Acer seems to be rather lacking in marketing flair as they miss out bragging that this device actually does come with a layer of Gorilla Glass 2 protection, a fairly important fact since many Android tablets miss this out.

The unit was configured with the font size scaling set to Medium (125%), however even with this enlarged font size, its not easy to use the tablet since the OS is bog standard windows except for the RT apps and the new Windows shell.  Launching explorer and getting a file to be selected is only easy in icon view, if not good luck trying to select the correct file. 

Here is where a digitizer and pen can be useful, and Microsoft Surface and the ATIV have got this sorted out.  Sadly no such luck for the Acer W510.

In addition the rotation of the device is painfully slow, a trait that the Windows Phone 8 also shares, though in the case of Windows 8 its rotates like a snail, i am amazed why Microsoft seems so incapable of achieving this when all other vendors have done this with amazing ease. Rotation is nowhere even close to how quickly an Android tablet or phone manages, let along the silky smooth rotation of an IPad.  Microsoft has a lot of work to do in this front for Windows 8 in any format to match the competition.

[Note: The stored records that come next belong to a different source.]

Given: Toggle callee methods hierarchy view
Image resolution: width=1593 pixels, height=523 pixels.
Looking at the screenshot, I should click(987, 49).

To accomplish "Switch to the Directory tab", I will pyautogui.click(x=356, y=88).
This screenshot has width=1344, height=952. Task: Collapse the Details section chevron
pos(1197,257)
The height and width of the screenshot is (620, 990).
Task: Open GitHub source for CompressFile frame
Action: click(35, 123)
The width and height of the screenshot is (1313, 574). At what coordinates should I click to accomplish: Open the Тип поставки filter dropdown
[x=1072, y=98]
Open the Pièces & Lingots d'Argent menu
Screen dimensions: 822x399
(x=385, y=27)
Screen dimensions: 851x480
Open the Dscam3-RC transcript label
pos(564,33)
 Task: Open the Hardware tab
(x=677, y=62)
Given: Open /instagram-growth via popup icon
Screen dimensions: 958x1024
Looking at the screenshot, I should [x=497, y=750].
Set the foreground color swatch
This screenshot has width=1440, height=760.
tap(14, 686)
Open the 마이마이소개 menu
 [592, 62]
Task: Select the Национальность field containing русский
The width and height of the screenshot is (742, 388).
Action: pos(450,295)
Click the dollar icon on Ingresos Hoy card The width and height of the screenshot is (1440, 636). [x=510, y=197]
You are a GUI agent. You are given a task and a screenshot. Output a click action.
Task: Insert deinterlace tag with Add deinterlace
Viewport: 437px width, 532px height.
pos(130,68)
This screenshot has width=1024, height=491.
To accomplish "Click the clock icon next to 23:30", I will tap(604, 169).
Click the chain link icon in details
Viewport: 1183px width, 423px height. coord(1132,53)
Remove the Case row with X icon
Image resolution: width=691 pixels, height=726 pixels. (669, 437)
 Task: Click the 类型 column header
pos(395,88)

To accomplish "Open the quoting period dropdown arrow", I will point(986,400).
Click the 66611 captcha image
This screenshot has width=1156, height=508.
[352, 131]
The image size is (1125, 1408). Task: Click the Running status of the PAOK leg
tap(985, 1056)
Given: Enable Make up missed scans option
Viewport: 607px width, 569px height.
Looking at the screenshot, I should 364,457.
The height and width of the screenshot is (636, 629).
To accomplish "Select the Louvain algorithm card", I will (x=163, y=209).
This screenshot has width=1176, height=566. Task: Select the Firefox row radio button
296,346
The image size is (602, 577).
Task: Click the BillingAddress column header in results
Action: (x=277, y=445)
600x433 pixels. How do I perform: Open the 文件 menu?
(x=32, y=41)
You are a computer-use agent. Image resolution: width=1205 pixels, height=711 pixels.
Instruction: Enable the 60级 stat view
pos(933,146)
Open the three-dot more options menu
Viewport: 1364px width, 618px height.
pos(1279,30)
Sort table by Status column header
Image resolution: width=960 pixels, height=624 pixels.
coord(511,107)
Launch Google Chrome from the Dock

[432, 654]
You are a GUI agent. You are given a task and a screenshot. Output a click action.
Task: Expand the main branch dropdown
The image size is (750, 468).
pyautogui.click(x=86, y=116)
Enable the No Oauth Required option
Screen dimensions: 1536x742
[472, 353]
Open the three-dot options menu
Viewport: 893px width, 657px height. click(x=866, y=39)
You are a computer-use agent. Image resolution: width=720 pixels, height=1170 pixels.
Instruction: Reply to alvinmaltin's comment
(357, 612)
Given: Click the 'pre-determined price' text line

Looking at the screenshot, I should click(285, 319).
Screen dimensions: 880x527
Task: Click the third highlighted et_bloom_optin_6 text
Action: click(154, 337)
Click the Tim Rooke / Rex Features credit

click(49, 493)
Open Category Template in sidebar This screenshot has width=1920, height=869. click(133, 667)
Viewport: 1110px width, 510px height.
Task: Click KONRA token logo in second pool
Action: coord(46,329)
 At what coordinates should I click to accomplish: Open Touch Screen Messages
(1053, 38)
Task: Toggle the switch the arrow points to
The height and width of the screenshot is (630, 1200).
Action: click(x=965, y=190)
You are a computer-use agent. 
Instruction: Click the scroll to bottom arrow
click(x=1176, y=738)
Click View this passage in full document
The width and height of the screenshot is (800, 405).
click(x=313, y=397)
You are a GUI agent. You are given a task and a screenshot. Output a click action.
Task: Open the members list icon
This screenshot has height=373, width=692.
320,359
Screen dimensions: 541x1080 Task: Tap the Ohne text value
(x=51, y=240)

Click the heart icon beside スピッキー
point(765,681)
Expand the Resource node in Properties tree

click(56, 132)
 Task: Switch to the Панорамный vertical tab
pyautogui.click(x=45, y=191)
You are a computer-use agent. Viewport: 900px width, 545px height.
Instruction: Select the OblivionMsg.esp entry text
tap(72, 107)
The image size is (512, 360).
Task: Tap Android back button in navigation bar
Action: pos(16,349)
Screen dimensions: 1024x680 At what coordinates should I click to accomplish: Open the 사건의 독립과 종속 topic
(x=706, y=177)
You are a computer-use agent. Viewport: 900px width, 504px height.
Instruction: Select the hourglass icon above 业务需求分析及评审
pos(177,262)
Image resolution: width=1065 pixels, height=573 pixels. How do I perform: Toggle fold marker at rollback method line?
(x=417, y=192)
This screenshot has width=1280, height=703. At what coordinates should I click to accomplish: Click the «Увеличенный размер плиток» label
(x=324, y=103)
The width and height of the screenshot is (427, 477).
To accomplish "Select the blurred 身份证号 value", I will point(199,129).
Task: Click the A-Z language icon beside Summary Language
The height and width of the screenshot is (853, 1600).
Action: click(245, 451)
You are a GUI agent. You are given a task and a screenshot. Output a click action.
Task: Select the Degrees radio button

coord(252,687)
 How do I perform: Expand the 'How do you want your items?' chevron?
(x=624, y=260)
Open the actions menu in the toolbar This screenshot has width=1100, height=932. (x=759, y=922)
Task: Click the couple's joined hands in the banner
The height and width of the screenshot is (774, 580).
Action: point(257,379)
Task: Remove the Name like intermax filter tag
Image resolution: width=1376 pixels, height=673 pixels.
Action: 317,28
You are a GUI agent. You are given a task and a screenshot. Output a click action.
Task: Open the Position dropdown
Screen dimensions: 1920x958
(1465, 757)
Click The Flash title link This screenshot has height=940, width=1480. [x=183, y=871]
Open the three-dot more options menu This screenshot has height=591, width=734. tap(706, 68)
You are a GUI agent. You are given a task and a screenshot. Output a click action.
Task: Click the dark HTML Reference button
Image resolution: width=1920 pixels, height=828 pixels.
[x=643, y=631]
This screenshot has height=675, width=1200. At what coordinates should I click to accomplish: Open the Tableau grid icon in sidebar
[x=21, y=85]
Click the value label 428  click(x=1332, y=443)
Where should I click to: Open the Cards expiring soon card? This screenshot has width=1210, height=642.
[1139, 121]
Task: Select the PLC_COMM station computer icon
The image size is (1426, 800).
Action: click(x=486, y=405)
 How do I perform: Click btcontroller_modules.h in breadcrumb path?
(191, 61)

The device sports a fairly large 27Wh battery which supposedly can power the Tablet for over 8 hrs of usage, and over 3 weeks of standby.  Again i could not test this, but all reviews confirm that the tab actually can last over 7hrs which is a pretty decent performance.  What is more impressive is that when coupled with the battery in the dock the tab can extend to over 12-18hrs (and some cases based on usage over 20hrs) of usage, impressive.  However considering the Atom processor is very much similar to an Arm based A9 quad-core in power, and also less capable in the 3D arena than such a device, this may not be much to brag.

However for what most would use this which is genera windows work, reading epub and PDF, browsing, the battery life performance maybe something that is very positive about this device.

The more powerful Intel Core i5 and i7 based convertibles struggle offer even 4-5 hours of performance in tablet format, and these throttle the processor when operating in tablet mode which also means you don’t get the chance to use it at full power. If you do want these more powerful devices can give you the horsepower but watch these devices drain juice so much that even 2hrs of usage maybe asking too much.  Some such as the Surface Pro come with massive batteries (48Wh) and while this will give you good performance, i am sure the battery will not last too long, and your lifetime of your device may not be that great for pure tab use.

Another area the Clover Trail platform brings out is what Acer calls “Always On technology”.  This means when you press the power button the machine goes into standby just like a normal Android or Apple tablet, and consumes very little power and offers standby of over 2-3 weeks. In addition pressing the power again gets the device back to life in under 3 secs. This capability is yet to reach the Intel Core series, which have very poor standby time.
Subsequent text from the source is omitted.